WHAT TO PRODUCE — Return every line of the listing below that contains the string "This".
* begin *
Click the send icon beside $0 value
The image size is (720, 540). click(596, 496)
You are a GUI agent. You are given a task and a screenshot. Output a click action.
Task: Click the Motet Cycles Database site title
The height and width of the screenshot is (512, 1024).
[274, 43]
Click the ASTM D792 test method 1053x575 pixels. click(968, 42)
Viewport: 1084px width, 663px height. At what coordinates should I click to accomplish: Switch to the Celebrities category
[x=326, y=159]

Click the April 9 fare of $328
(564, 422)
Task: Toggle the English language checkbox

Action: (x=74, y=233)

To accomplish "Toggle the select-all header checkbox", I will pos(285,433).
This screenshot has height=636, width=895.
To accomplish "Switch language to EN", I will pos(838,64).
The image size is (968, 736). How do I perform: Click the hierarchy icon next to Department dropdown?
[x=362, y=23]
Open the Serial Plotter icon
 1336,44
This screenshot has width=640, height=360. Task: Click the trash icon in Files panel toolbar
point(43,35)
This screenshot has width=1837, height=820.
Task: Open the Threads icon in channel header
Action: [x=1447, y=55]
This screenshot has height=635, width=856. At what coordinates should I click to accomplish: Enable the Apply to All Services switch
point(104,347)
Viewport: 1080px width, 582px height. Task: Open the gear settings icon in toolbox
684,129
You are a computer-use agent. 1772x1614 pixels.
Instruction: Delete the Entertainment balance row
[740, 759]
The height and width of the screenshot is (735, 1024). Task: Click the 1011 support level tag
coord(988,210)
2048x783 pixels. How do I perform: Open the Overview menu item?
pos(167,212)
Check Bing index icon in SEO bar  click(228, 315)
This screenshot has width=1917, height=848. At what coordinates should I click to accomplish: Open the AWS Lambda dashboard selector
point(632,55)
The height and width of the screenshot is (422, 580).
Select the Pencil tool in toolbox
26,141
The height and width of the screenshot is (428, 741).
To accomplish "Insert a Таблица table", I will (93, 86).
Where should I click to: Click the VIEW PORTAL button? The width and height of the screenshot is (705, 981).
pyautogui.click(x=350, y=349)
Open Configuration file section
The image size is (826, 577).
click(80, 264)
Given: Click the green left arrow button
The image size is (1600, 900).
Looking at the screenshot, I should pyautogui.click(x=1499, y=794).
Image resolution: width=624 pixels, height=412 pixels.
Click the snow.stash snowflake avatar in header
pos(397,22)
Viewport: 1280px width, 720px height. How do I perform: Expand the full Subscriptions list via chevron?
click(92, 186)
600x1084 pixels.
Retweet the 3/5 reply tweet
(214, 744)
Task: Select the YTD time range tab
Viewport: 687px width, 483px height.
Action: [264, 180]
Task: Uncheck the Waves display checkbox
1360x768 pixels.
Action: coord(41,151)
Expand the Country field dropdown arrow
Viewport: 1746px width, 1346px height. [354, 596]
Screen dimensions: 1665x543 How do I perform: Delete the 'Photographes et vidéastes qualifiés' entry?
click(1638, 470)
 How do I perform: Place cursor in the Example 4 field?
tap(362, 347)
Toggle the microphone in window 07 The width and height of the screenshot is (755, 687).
* end *
RESULT —
This screenshot has height=636, width=895.
This screenshot has width=640, height=360. Task: Click the trash icon in Files panel toolbar
This screenshot has width=1837, height=820.
This screenshot has height=635, width=856. At what coordinates should I click to accomplish: Enable the Apply to All Services switch
This screenshot has width=1917, height=848. At what coordinates should I click to accomplish: Open the AWS Lambda dashboard selector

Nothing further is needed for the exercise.